Land use and urban sprawl are abiding concerns of spatial planning in Switzerland. As early as 1955 Max Frisch complained about ‘village-isation’ that coated the country in “a fur of little settlements”. Since the 1990s, there has been general agreement that this kind of spatial development is not sustainable, and even the Swiss Federal Council expressed this view. However, little has been done to counter it. Even though Swiss people voted for a stricter law for spatial planning, the current land use dynamics and questions related to them remain. What are the economic and political drivers of settlement development? What are society’s entitlements and expectations regarding space? What kind of land use conflicts arise and how can they be solved? What is the potential of established and new spatial planning and economic tools, to reduce land use for settlements and, thus, urban sprawl?

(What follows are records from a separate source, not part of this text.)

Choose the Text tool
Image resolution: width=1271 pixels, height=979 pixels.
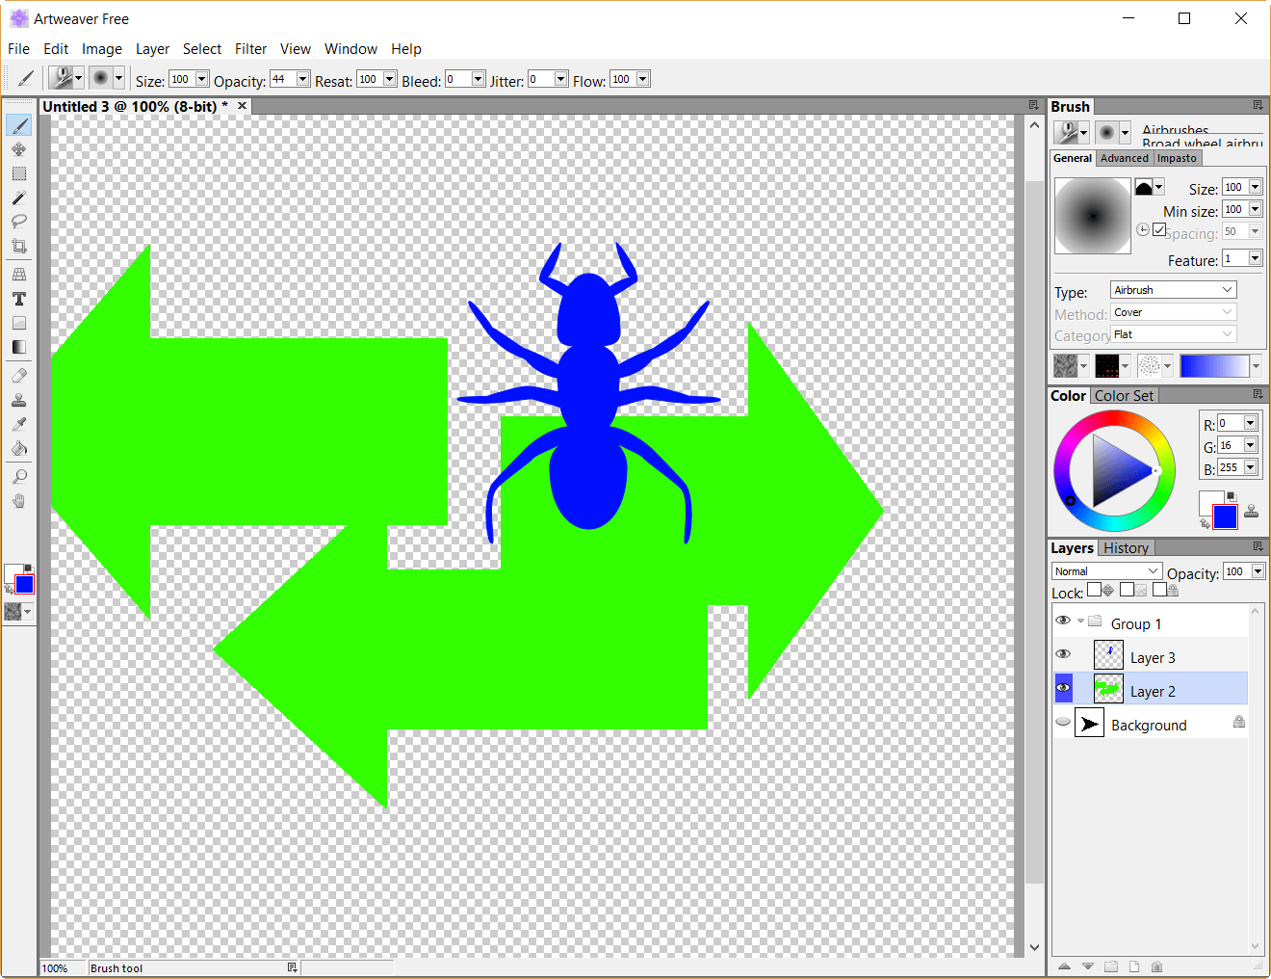19,299
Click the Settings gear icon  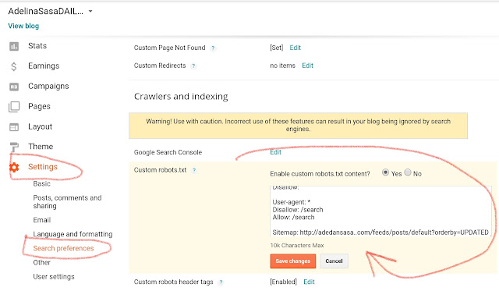(x=14, y=167)
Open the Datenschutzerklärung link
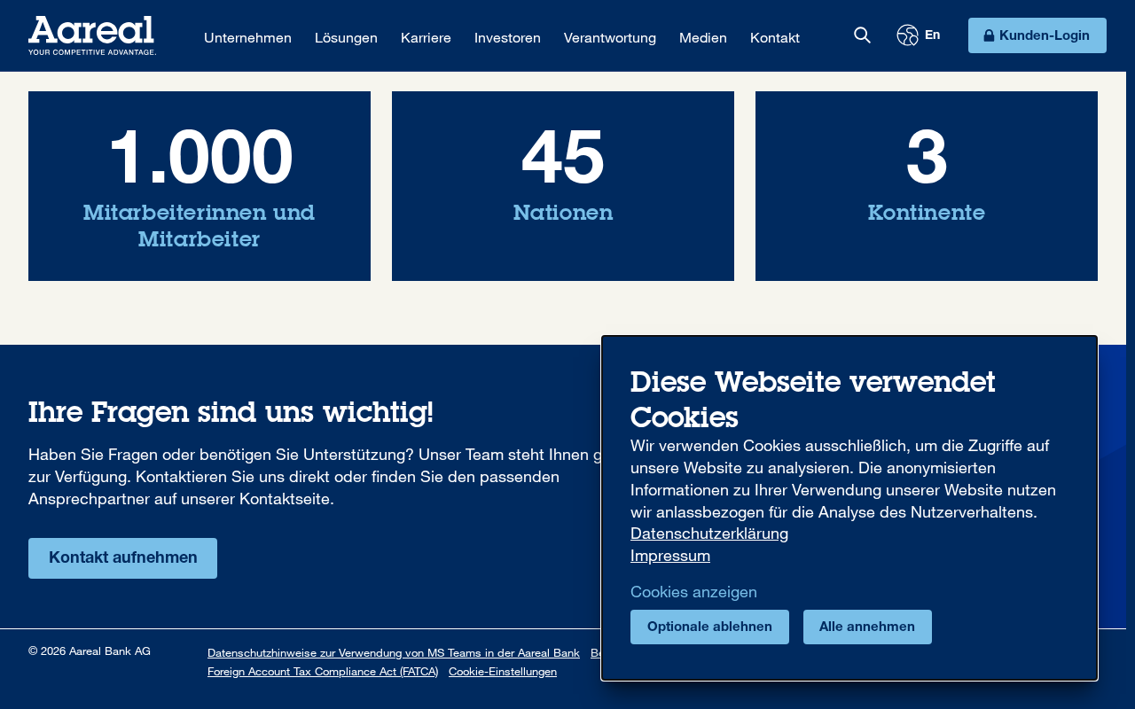This screenshot has height=709, width=1135. coord(709,534)
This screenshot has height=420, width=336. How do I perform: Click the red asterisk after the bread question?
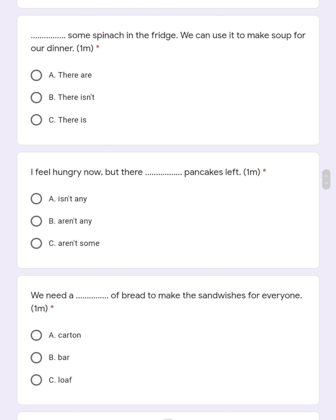(52, 308)
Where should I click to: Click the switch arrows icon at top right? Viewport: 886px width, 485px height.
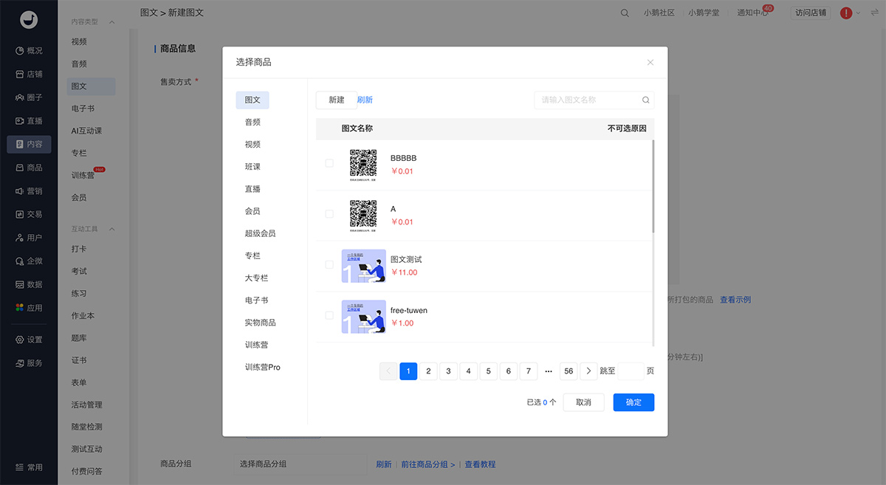pos(874,13)
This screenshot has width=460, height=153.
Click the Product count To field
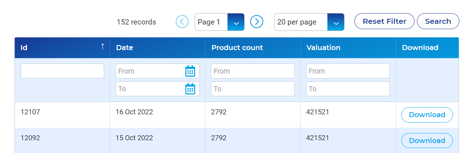253,89

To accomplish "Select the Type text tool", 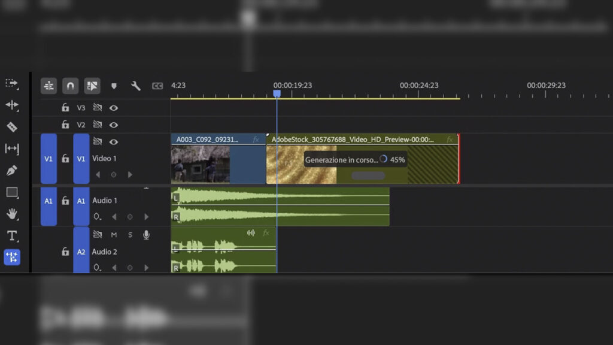I will click(x=11, y=235).
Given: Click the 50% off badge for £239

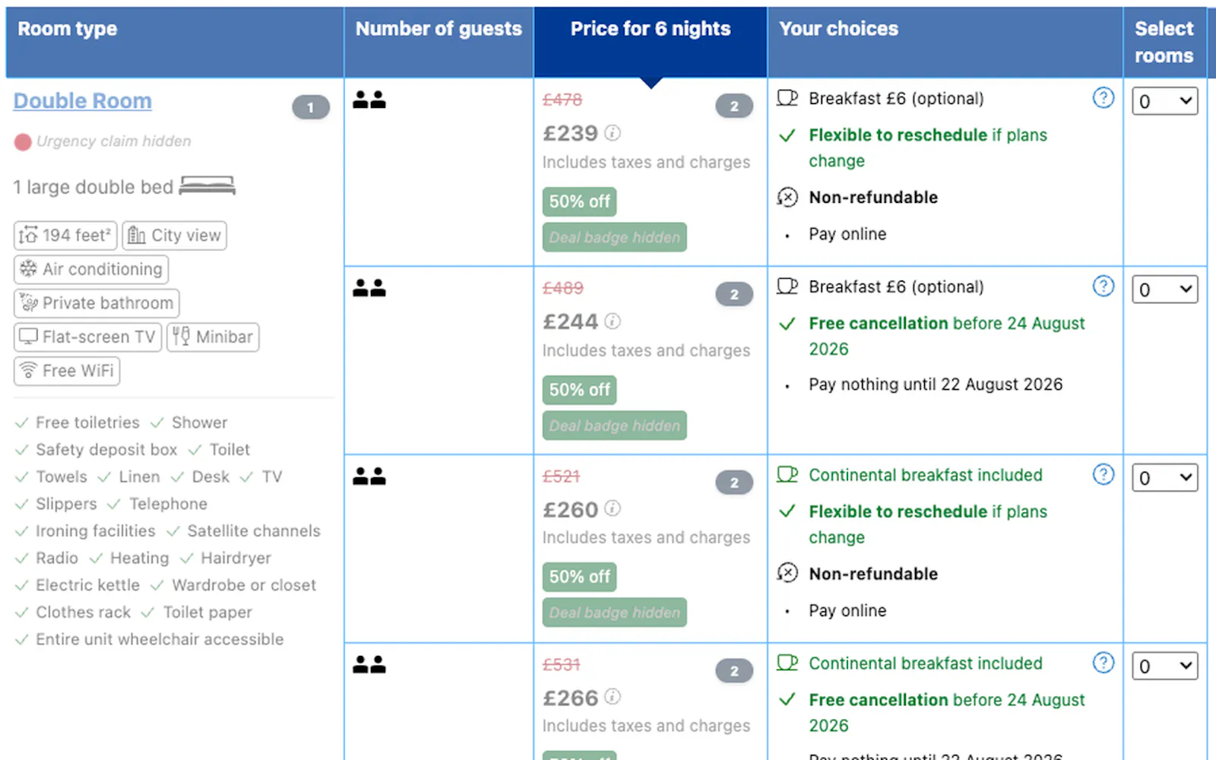Looking at the screenshot, I should (x=579, y=202).
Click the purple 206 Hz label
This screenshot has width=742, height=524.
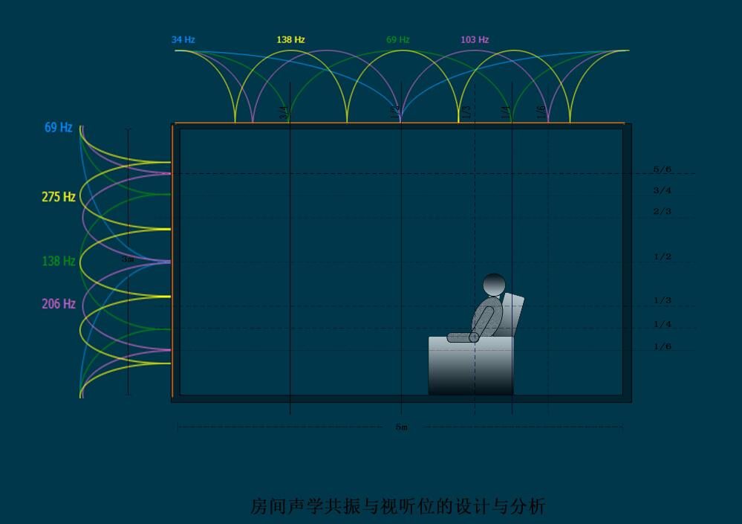click(58, 304)
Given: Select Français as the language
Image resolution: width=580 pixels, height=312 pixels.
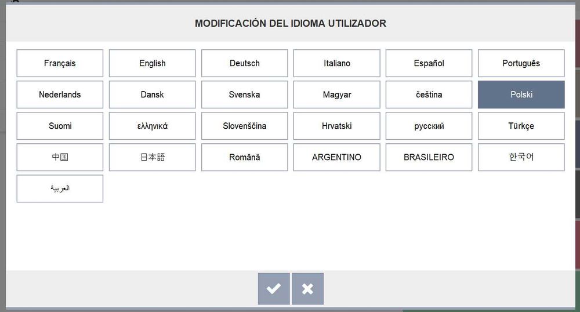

At WSL we investigate the following research themes in this area:
Society has numerous claims and expectations to space. This may result in land use conflicts. Which claims make the Swiss population and certain stakeholder groups? Which conflicts result and what possible solutions can be found?
Urban sprawl is the result of a complex web of political and economic incentives, dynamics, structures and rules. How substantial are each of these aspects and how do they interact? Improving knowledge in this field helps to implement measures that target the most important drivers of urban sprawl.
Designated building zones are oversized in Switzerland. According to the spatial planning law, communities are obliged to down-zone them. However, tensions arise as communities have to balance settlement demands, tax income and ownership guarantees. Where, when and under which conditions might down-zonings succeed?
The rehabilitation of vacant industrial areas, and decommissioned military property and infrastructure offers significant potential to reduce the use of open space. Thus, it could contribute to more sustainable spatial development. Where do these kinds of potential exist?